La polemica Ermolli promuove a pieni voti la gestione di Expo Scongiurato il commissariamento

La gestione di Expo promossa a pieni voti. Inutile parlare di un commissariamento. Parola di Bruno Ermolli, presidente di Promos l’agenzia per l’internazionalizzazione della Camera di commercio, socia al 10% di Expo 2105 spa, la società di gestione. «Certamente promuovo questa gestione di Expo» ha commentato Ermolli, escludendo categoricamente il rischio di un commissario, indicato da più parti in Guido Bertolaso. Ermolli ha anche assicurato che i privati faranno la loro parte a tempo debito: «Mancano ancora cinque anni, non appena i privati capiranno che non ci sono solo il prezzo del biglietto, ma indotti economico finanziari, e che saranno al centro dell’attenzione di 155 paesi di tutto il mondo allora vedrete che faranno la propria parte». Merito della società di gestione dell’evento del 2015: «Sta lavorando molto intensamente e seriamente - osserva Ermolli - noi con i nostri tavoli potremo fare da traduttori tra la società di gestione , il commissario straordinario e gli imprenditori». Fondamentali per giocare questa partita dal momento che «il pubblico non è che abbia così tanto da investire».

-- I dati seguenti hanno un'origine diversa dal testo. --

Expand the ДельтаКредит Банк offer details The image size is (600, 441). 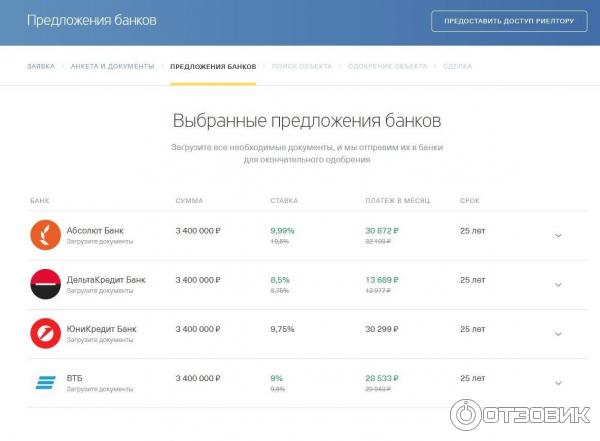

Soddisfatto anche il sindaco e commissario straordinario Letizia Moratti sull’avanzamento dei lavori: «Non ci sono ritardi - ha detto - siamo lavorando sulla presentazione dei documenti per la registrazione, come richiesto dal Bie, verranno presentati il 30 aprile». Avanti tutta, dunque. Ieri l’ad Lucio Stanca ha incontrato i rettori delle 13 università lombarde, obiettivo: Rilanciare la collaborazione tra Expo, atenei e ministero per valorizzare al massimo l’offerta educativa e formativa per i giovani. «Dialogo fondamentale per la buona riuscita di Expo e per la diffusione di una salda coscienza sui temi della nutrizione tra i giovani».